YOUR INSTRUCTIONS ▸ Every entry, start to finish, should be printed verbatim without pictures.

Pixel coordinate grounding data

-- -- --

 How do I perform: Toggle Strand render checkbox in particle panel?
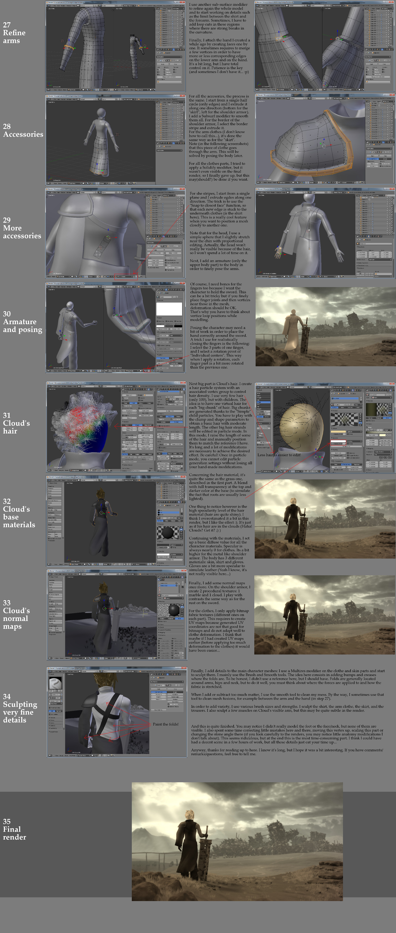point(123,406)
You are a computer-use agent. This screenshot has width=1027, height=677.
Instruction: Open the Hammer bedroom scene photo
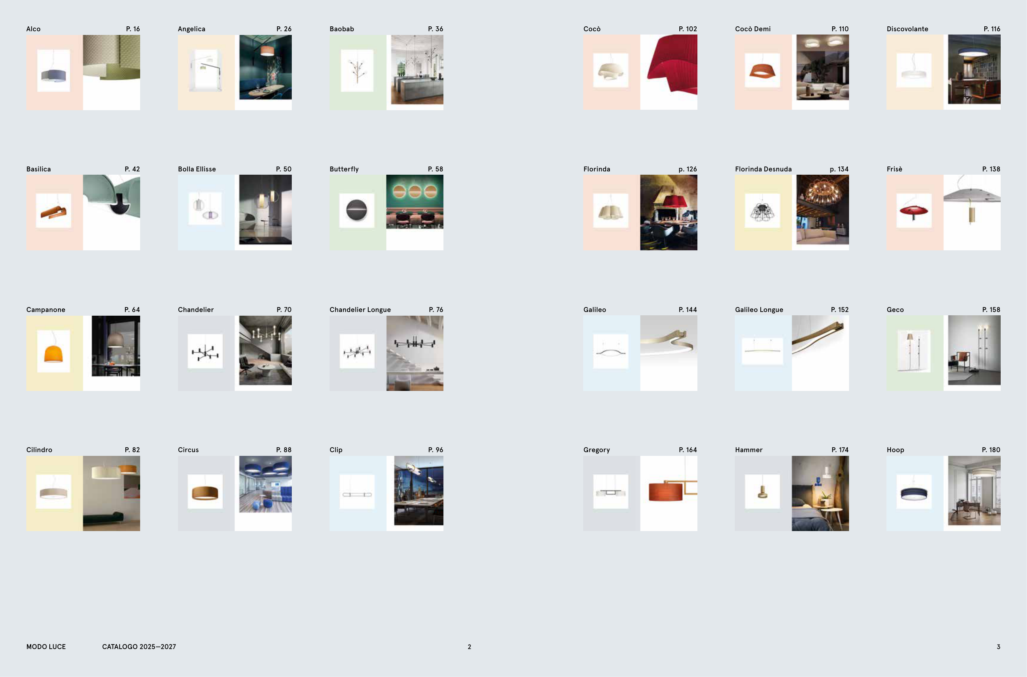point(820,493)
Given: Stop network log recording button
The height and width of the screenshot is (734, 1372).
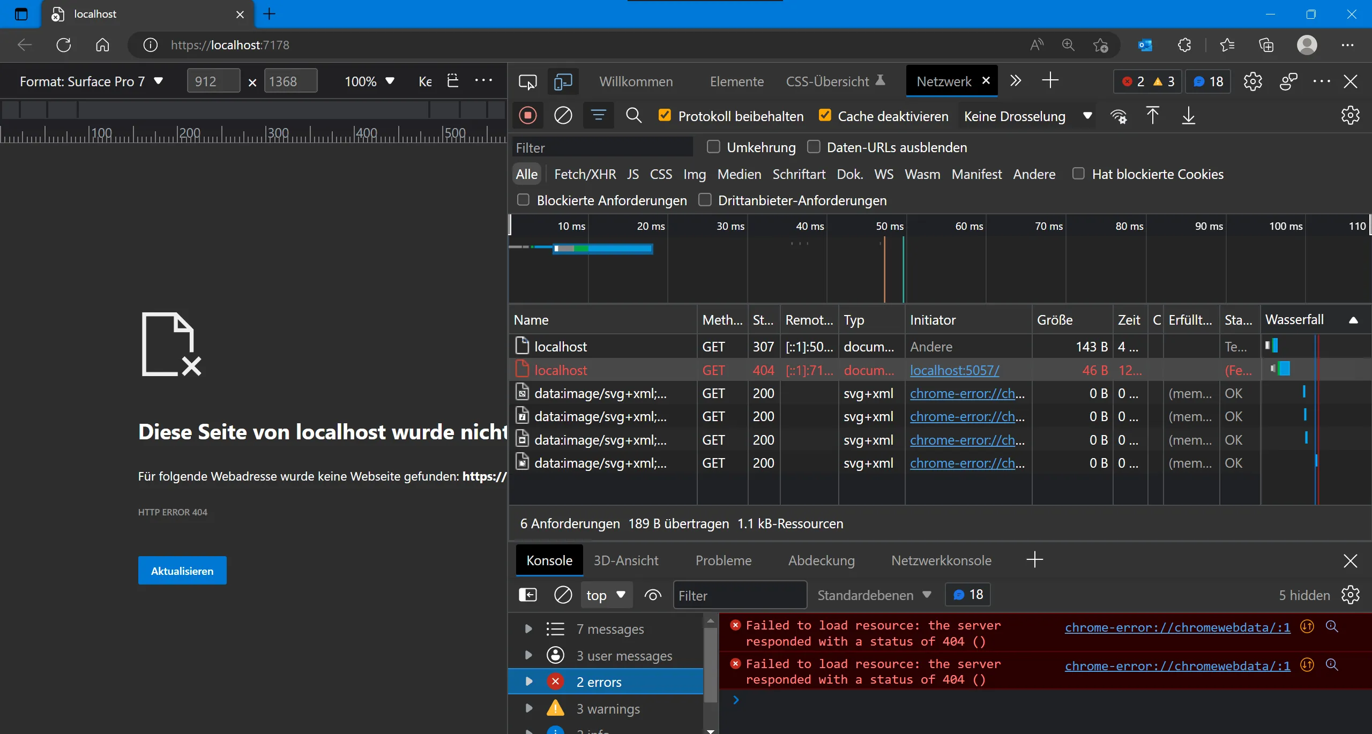Looking at the screenshot, I should click(527, 116).
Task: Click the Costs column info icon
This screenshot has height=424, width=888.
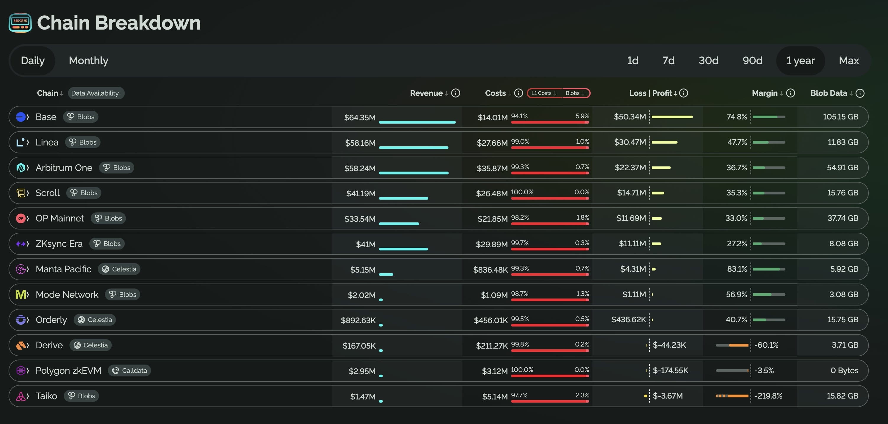Action: (518, 93)
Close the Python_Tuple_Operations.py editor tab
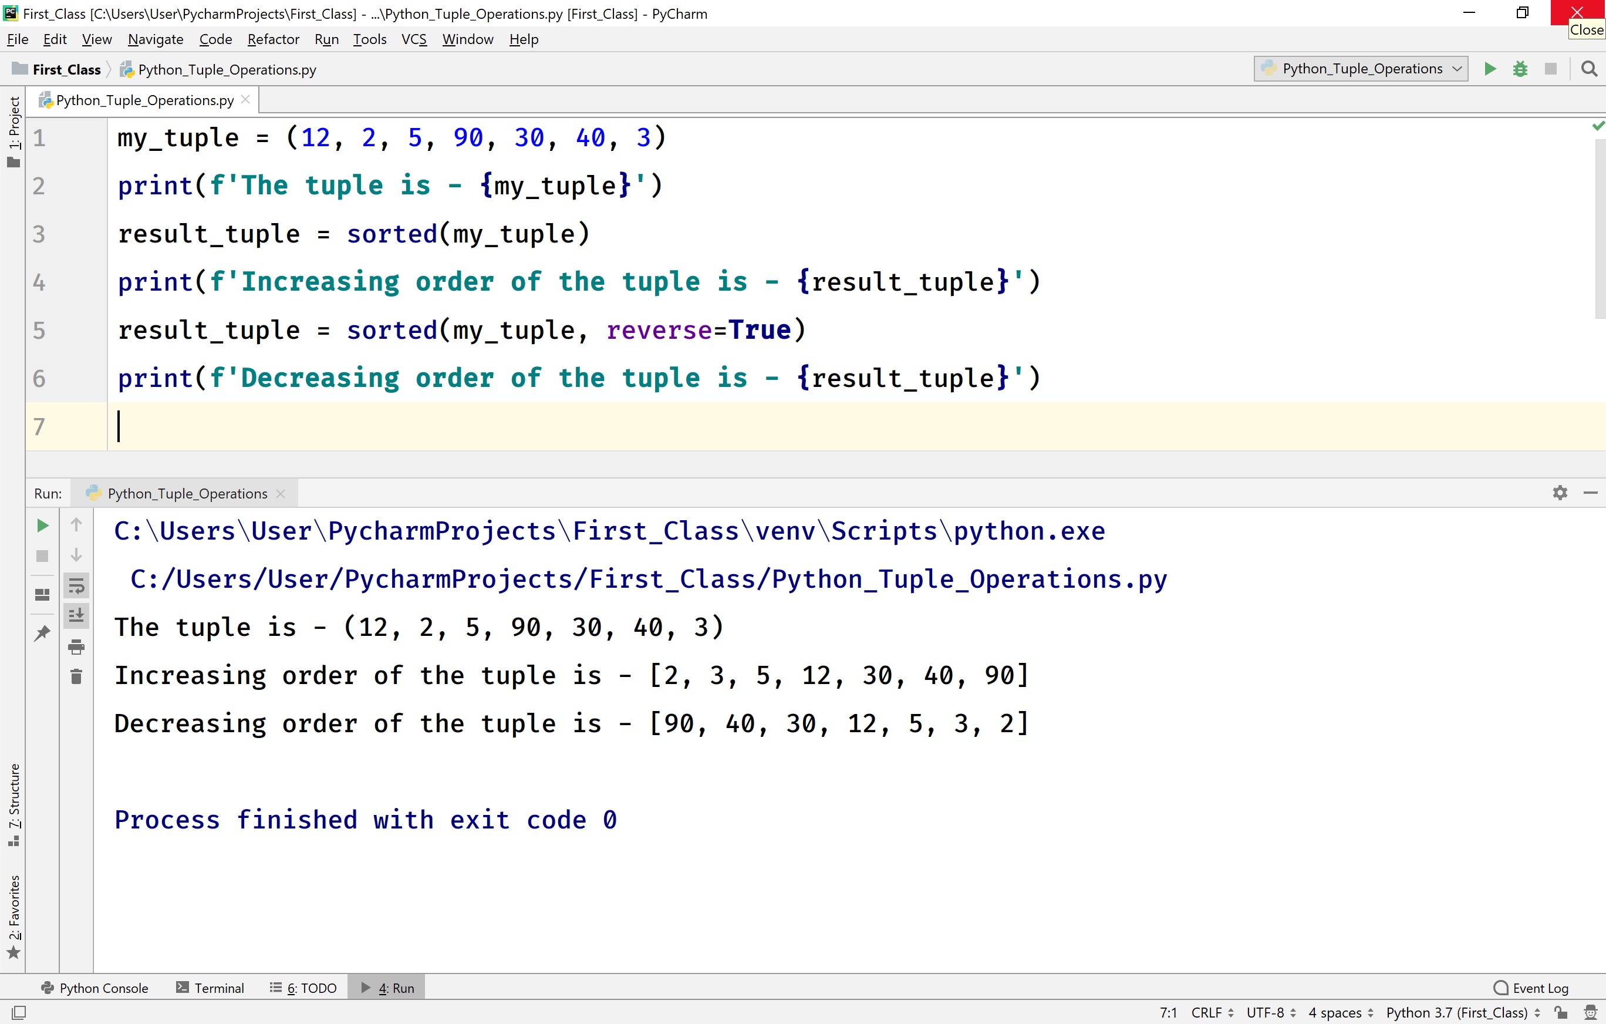This screenshot has height=1024, width=1606. tap(245, 99)
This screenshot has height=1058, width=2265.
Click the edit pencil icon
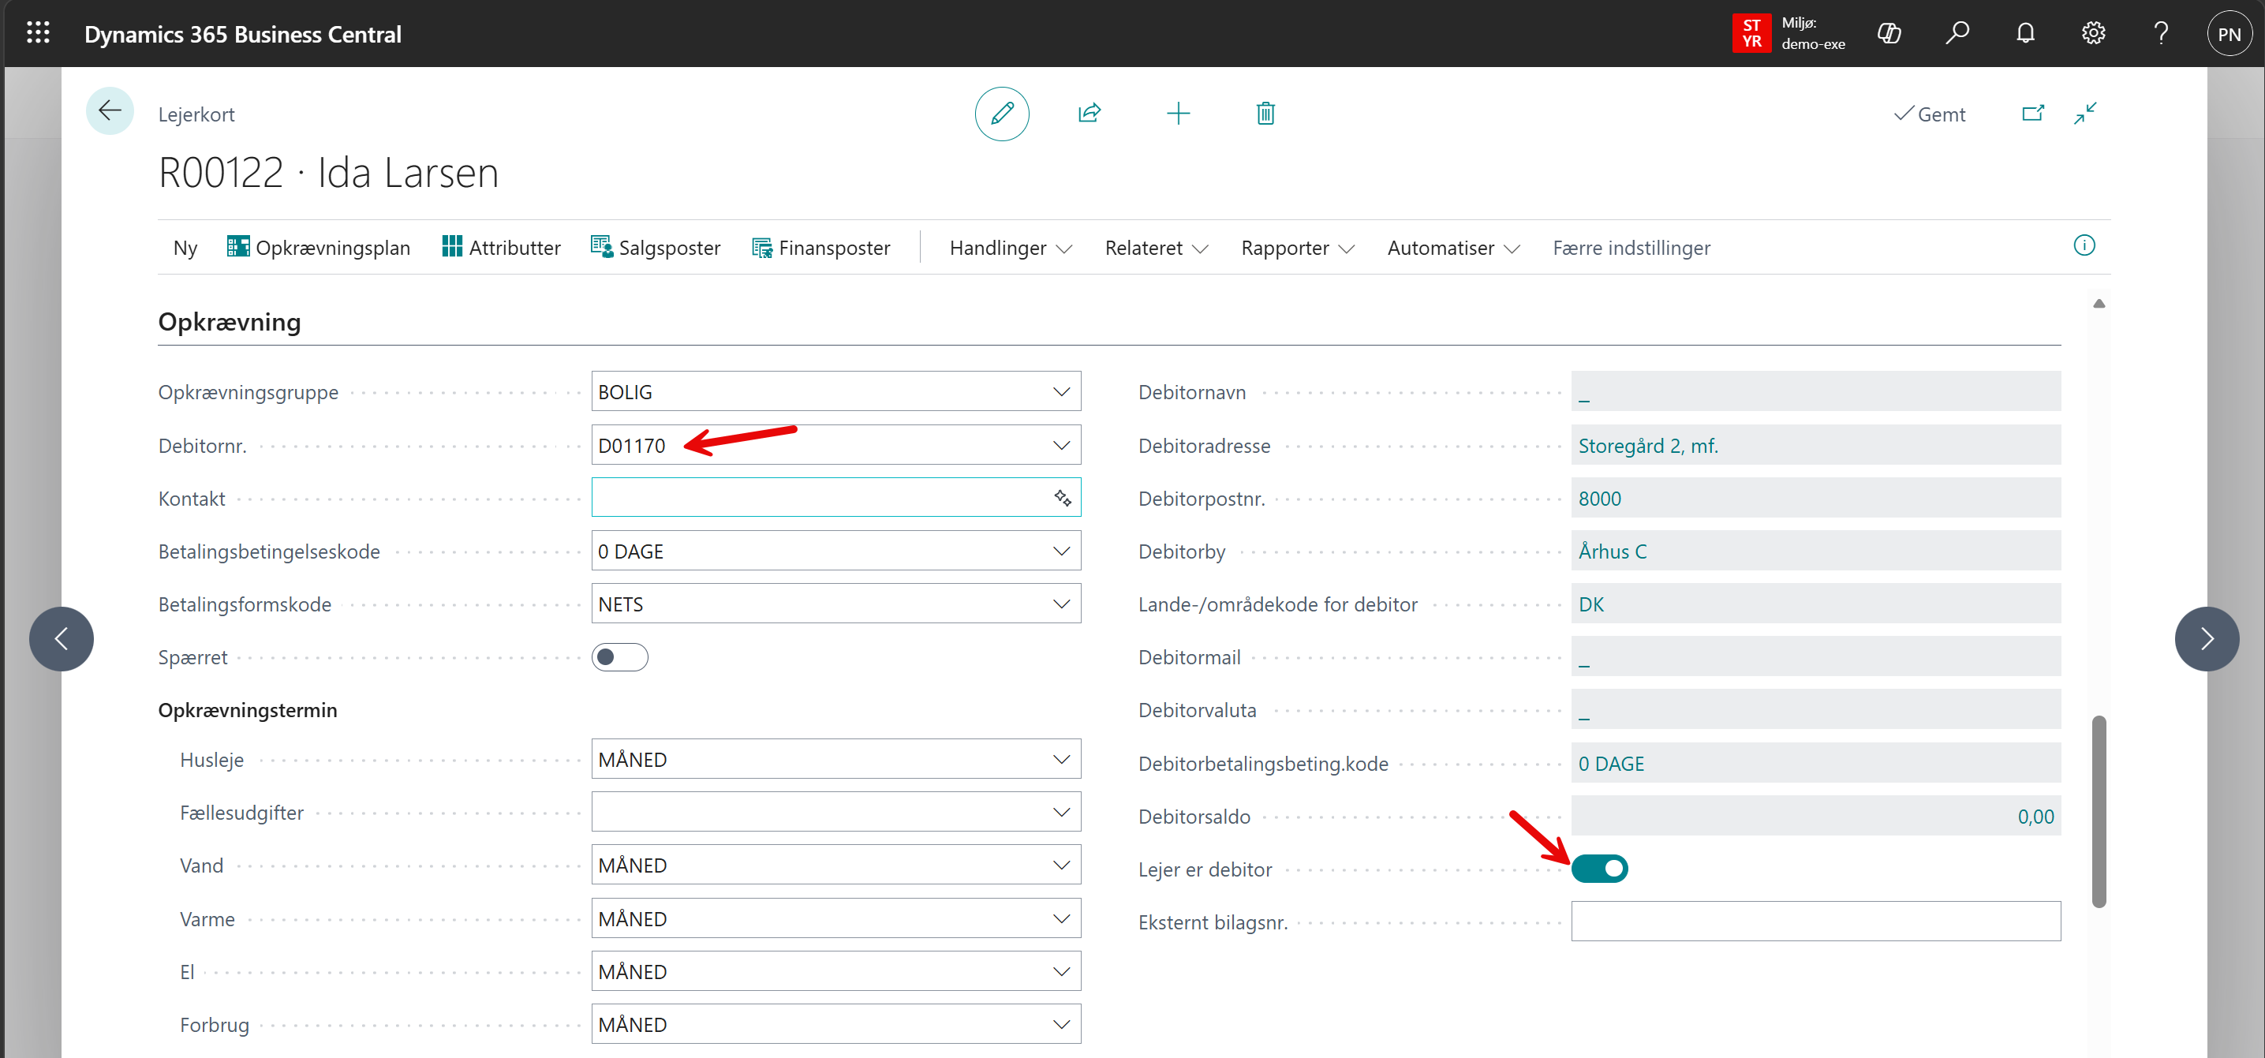coord(1001,113)
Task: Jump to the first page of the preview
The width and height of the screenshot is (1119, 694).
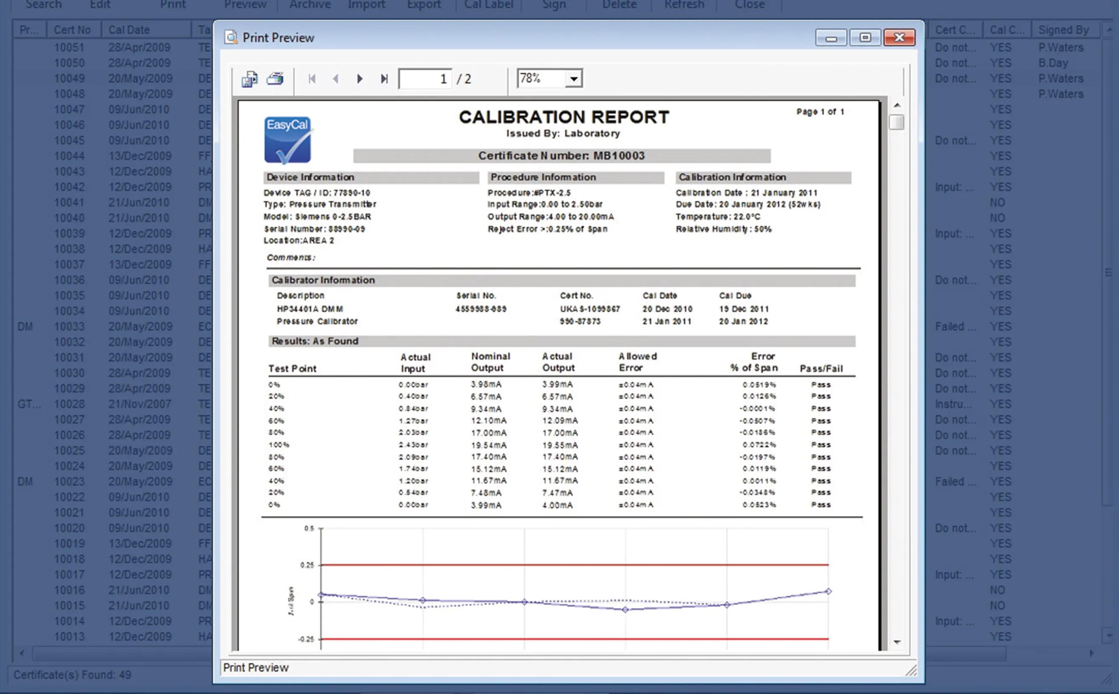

-- -- --

EXERCISE RESULT ▸
 How do I perform: Toggle Strand render checkbox in particle panel?
point(123,406)
You are a computer-use agent. This screenshot has width=1027, height=677.
Instruction: Open the Hammer bedroom scene photo
point(820,493)
Given: Stop network log recording button
The height and width of the screenshot is (734, 1372).
Looking at the screenshot, I should click(527, 116).
Task: Click the Costs column info icon
This screenshot has height=424, width=888.
Action: (518, 93)
Close the Python_Tuple_Operations.py editor tab
This screenshot has height=1024, width=1606. tap(245, 99)
This screenshot has height=1058, width=2265.
Click the edit pencil icon
coord(1001,113)
Task: Jump to the first page of the preview
The width and height of the screenshot is (1119, 694).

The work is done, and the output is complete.